Windstorm blew through the San Francisco Bay Area the other night, about when it was hitting Amsterdam. A friend tweeted that he got hit in Pleasanton, and the city had warnings of possible 100kph winds. Lots of tree damage where it hit, but we didn't get anything in the south and west sides of the bay.

#35 ::: Jacque ::: (view all by) ::: October 30, 2013, 12:09 PM:

Cheryl @33: Wow. That's...a lot of water.

(Suggests that Boulder County should be grateful we got our deluge while the temps were still above freezing.)

Meanwhile, we had a squall come through last night. Snowstorm. With thunder. (That still seems weird and unnatural to me.)
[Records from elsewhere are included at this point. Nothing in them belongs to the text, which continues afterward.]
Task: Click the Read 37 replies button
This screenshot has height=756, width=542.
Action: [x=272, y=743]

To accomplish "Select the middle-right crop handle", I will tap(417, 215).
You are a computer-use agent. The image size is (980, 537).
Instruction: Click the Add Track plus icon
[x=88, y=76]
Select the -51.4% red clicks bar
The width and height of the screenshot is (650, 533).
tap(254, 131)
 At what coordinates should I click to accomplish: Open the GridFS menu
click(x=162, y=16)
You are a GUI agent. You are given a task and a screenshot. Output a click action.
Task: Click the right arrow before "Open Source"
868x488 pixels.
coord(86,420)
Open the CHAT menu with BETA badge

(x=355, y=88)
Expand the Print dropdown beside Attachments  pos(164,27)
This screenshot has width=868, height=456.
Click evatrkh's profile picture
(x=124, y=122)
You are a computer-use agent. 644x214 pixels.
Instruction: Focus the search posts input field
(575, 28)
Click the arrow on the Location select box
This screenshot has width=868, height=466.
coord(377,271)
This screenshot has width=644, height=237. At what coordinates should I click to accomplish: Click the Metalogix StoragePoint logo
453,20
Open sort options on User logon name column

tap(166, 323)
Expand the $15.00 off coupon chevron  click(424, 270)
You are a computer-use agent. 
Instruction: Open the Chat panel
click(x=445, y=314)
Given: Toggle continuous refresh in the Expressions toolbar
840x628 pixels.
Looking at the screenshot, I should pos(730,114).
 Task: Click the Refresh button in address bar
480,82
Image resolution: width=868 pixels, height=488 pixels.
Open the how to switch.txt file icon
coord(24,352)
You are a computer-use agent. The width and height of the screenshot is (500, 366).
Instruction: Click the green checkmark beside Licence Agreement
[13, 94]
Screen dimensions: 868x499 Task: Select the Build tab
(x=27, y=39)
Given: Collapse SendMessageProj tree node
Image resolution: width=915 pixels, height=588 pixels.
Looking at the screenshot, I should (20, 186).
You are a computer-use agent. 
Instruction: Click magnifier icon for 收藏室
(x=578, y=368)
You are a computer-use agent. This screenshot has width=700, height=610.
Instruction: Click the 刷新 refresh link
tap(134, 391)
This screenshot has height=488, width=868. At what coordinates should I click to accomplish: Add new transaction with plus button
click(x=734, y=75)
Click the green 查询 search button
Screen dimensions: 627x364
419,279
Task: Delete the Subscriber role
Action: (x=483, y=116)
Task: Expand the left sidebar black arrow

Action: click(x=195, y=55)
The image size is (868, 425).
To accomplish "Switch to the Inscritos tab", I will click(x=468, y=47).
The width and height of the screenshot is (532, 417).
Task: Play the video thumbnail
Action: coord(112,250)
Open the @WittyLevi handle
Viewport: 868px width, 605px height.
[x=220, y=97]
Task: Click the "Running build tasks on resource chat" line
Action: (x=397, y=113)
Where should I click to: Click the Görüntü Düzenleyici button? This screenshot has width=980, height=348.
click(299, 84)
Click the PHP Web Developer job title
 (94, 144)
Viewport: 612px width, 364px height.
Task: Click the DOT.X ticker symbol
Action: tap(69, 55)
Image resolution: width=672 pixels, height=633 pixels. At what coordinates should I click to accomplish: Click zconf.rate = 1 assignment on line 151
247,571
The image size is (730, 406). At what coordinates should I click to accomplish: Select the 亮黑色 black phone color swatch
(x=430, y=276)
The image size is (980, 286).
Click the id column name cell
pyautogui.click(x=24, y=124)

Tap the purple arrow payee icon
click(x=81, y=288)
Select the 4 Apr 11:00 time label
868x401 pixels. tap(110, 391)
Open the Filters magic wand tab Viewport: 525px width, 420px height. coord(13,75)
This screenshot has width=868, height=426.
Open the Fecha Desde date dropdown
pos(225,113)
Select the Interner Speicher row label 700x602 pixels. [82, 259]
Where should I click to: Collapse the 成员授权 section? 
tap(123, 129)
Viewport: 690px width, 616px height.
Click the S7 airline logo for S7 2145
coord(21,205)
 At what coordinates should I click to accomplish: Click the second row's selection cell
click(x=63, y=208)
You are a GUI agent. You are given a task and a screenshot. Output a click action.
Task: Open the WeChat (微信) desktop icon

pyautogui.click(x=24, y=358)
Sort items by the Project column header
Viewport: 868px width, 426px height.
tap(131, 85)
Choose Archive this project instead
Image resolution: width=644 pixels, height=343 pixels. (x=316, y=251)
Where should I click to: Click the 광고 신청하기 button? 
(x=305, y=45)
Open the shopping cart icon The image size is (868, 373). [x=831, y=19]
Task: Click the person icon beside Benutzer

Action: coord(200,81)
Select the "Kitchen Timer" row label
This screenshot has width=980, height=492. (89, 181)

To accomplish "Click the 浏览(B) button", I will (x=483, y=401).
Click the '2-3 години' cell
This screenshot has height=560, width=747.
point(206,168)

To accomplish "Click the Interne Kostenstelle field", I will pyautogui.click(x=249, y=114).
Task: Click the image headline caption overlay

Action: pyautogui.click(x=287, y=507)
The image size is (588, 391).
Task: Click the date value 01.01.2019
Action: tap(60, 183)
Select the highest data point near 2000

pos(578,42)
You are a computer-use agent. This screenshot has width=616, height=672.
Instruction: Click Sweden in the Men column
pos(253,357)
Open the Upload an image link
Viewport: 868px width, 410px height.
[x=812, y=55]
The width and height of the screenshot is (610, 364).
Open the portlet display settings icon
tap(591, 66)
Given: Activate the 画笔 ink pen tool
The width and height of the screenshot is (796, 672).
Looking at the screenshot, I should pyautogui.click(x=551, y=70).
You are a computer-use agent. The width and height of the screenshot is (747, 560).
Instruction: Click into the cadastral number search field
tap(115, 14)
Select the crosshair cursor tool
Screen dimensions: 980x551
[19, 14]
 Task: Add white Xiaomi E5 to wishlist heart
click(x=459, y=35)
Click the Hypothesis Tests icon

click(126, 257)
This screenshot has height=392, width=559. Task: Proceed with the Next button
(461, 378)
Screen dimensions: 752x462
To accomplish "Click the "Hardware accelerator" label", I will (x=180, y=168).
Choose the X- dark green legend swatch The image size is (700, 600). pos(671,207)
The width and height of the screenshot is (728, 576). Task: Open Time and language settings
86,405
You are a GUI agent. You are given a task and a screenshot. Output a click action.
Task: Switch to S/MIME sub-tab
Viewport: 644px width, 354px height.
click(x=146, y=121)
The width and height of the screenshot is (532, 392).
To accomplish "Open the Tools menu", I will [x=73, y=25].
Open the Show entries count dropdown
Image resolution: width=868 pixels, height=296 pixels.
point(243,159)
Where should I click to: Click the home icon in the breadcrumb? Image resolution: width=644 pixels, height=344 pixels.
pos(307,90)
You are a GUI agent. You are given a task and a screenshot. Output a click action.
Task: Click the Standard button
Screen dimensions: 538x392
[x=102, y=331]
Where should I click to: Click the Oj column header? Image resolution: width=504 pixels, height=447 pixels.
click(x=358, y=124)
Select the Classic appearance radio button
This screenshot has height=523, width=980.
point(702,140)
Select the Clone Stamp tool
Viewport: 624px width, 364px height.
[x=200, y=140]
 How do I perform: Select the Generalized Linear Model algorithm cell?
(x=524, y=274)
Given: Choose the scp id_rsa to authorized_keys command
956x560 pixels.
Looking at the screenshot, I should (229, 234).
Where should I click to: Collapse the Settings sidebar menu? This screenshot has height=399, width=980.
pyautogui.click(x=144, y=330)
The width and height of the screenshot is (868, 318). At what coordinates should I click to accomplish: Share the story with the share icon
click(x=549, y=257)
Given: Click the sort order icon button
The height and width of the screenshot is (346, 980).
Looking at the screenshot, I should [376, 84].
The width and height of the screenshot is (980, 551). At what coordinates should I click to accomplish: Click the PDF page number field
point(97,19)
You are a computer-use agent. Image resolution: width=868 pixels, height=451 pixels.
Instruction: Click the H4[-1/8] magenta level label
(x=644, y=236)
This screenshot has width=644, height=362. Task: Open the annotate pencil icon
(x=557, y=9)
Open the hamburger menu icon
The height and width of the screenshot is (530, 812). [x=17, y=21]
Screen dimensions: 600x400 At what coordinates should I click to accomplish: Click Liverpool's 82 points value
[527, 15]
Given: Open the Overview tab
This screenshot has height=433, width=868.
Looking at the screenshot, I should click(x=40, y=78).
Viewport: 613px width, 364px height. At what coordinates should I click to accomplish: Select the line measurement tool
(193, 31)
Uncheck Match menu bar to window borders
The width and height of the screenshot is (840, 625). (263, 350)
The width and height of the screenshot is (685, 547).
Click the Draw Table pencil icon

#36 ::: Cassy B. ::: (view all by) ::: October 30, 2013, 12:30 PM:

Jacque @35, we get thundersnow about once a year. Maybe once every other year. You're right, though; it does seem weird when it happens.

#37 ::: Mishalak ::: (view all by) ::: October 31, 2013, 10:49 AM:

#35 Jacque
Meanwhile, we had a squall come through last night. Snowstorm. With thunder. (That still seems weird and unnatural to me.)

It must be some sort of ancestral knowledge, but to me a thunder snow seems perfectly regular. (Time for the political ad, "My family has lived in Colorado since 1870, and with that kind of connection...") I particularly like the times when there have been purple lighting arcing from cloud to cloud with big fluffy gentle flakes of snow.

#38 ::: Jacque ::: (view all by) ::: October 31, 2013, 01:28 PM:

Mishalak: It may also be a microclimates thing. As I recall, you're somewhat south of Boulder? (In a region where south Boulder gets noticeably different weather than north Boulder, and nevermind the difference from Denver.)